Write out every line below word for word, but leave out the pictures.

-- Start DATA PROVIDED --

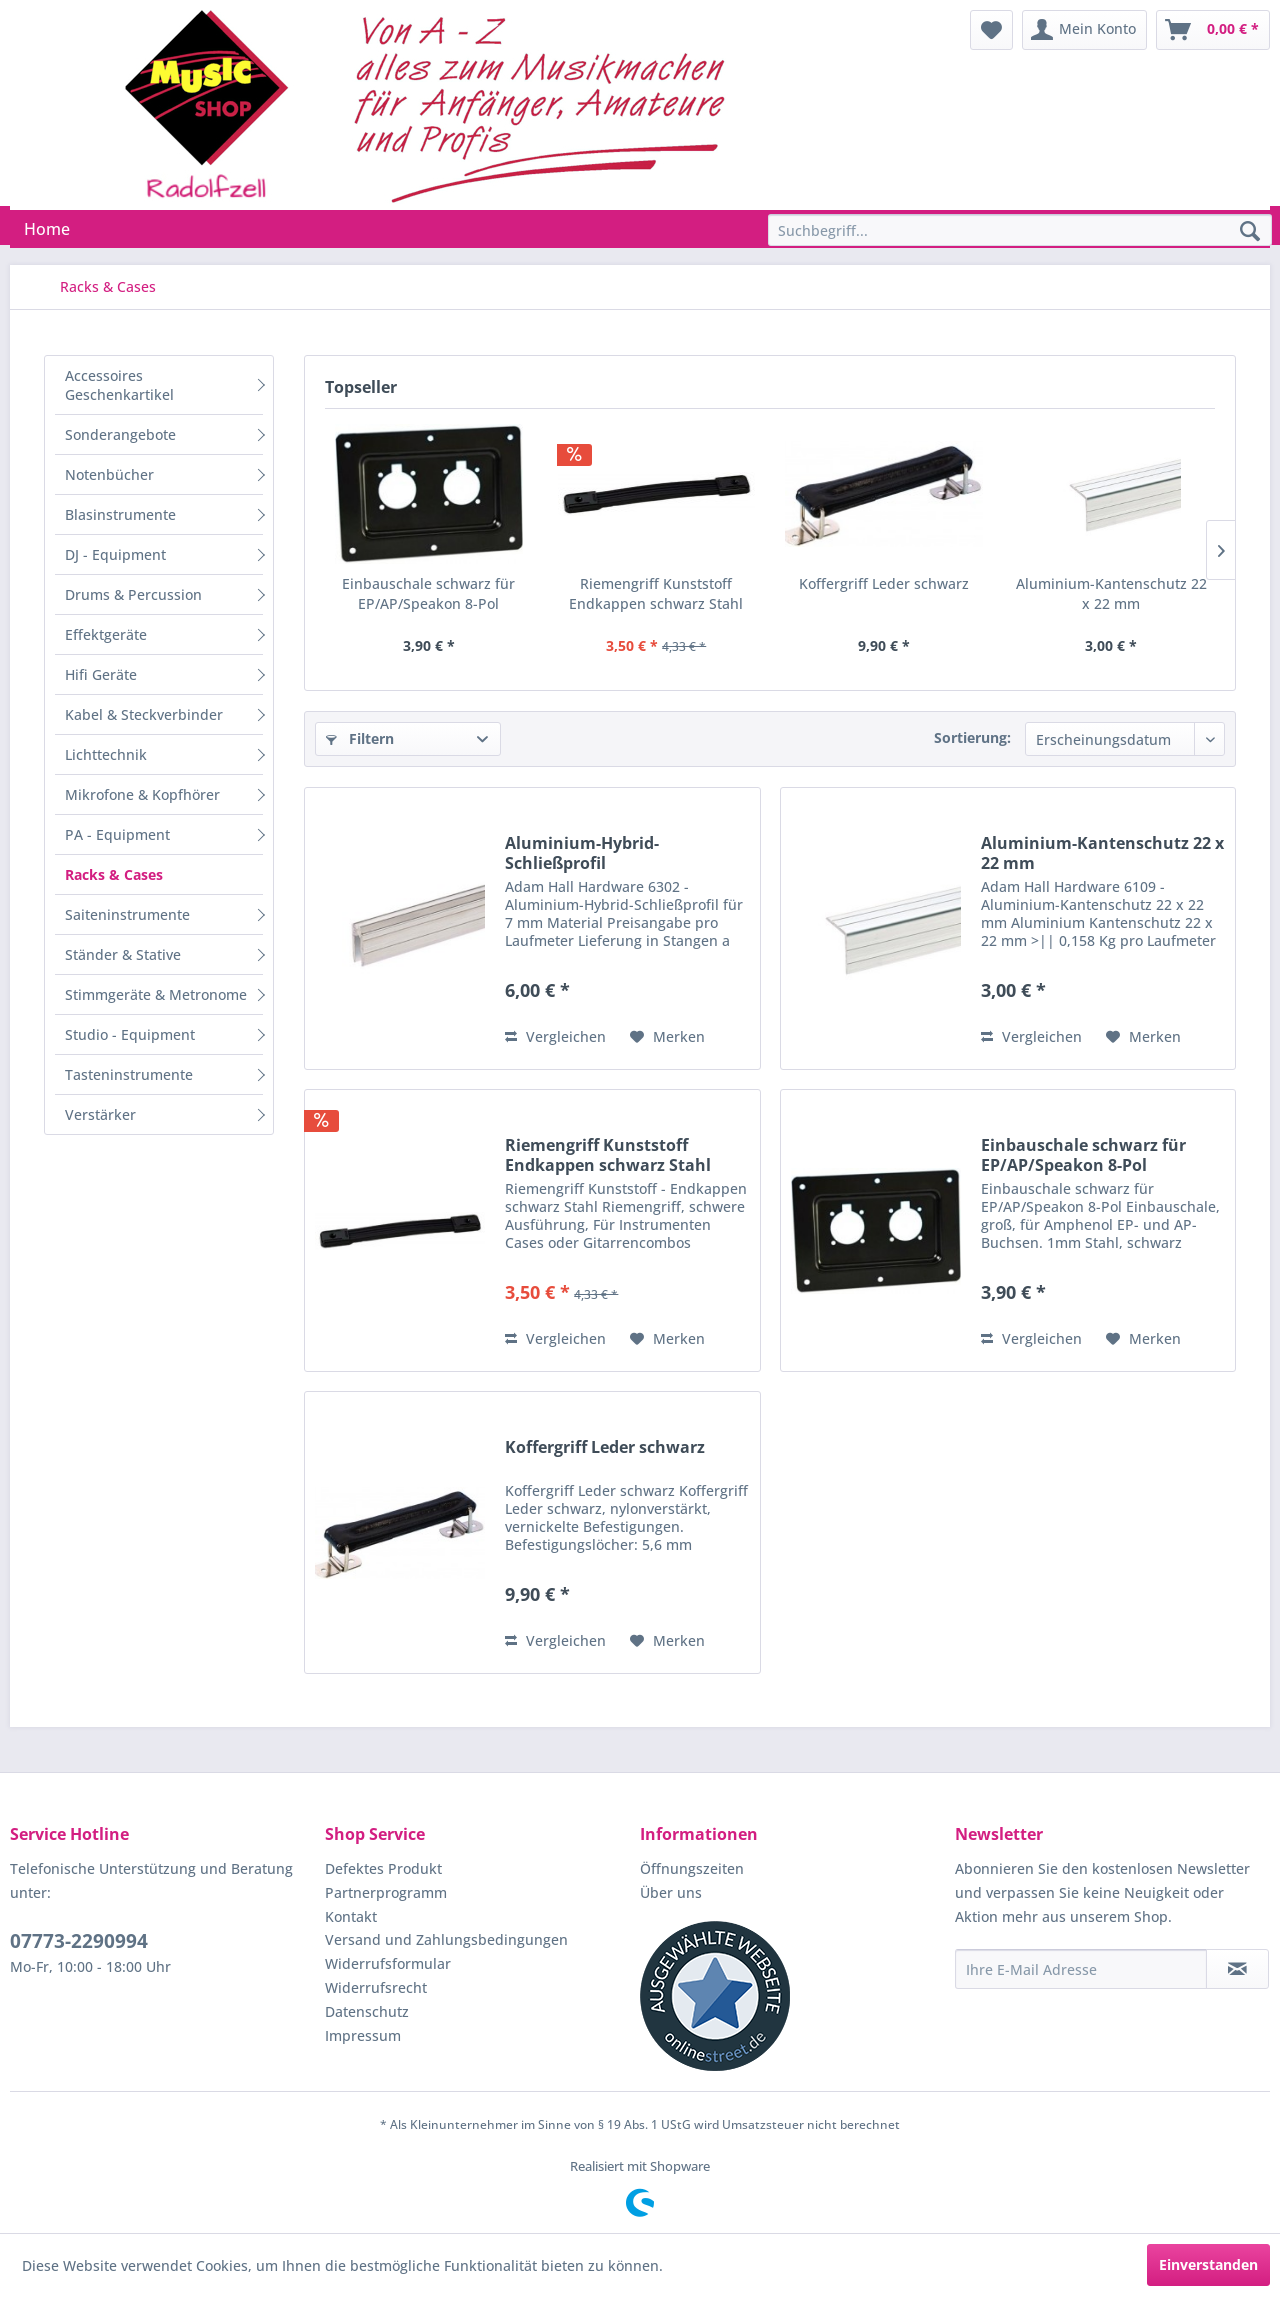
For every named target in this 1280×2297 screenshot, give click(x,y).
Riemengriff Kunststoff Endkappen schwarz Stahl (656, 593)
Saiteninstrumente (127, 914)
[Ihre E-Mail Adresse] (1081, 1969)
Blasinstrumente (120, 514)
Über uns (671, 1892)
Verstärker (100, 1114)
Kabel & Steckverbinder (144, 714)
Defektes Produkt (383, 1868)
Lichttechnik (106, 754)
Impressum (363, 2035)
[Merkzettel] (991, 30)
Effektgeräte (106, 634)
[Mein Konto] (1084, 30)
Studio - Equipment (130, 1034)
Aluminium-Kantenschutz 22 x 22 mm (1111, 593)
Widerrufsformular (388, 1963)
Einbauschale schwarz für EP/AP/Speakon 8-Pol (428, 593)
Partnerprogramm (386, 1892)
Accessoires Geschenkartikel (119, 385)
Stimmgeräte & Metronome (156, 994)
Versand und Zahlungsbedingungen (446, 1939)
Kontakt (351, 1916)
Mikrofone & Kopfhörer (142, 794)
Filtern (360, 738)
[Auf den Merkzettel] (667, 1037)
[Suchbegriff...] (1020, 230)
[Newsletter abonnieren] (1237, 1969)
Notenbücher (109, 474)
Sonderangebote (120, 434)
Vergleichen (555, 1036)
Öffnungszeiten (692, 1868)
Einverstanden (1208, 2264)
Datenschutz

-- End DATA PROVIDED --

▸ **SOLVED EXERCISE**
For every named target in this 1280×2297 screenshot, give click(x,y).
Riemengriff Kunststoff Endkappen schwarz Stahl (656, 593)
Saiteninstrumente (127, 914)
[Ihre E-Mail Adresse] (1081, 1969)
Blasinstrumente (120, 514)
Über uns (671, 1892)
Verstärker (100, 1114)
Kabel & Steckverbinder (144, 714)
Defektes Produkt (383, 1868)
Lichttechnik (106, 754)
Impressum (363, 2035)
[Merkzettel] (991, 30)
Effektgeräte (106, 634)
[Mein Konto] (1084, 30)
Studio - Equipment (130, 1034)
Aluminium-Kantenschutz 22 x 22 mm (1111, 593)
Widerrufsformular (388, 1963)
Einbauschale schwarz für EP/AP/Speakon 8-Pol (428, 593)
Partnerprogramm (386, 1892)
Accessoires Geschenkartikel (119, 385)
Stimmgeräte & Metronome (156, 994)
Versand und Zahlungsbedingungen (446, 1939)
Kontakt (351, 1916)
Mikrofone & Kopfhörer (142, 794)
Filtern (360, 738)
[Auf den Merkzettel] (667, 1037)
[Suchbegriff...] (1020, 230)
[Newsletter abonnieren] (1237, 1969)
Notenbücher (109, 474)
Sonderangebote (120, 434)
Vergleichen (555, 1036)
Öffnungszeiten (692, 1868)
Einverstanden (1208, 2264)
Datenschutz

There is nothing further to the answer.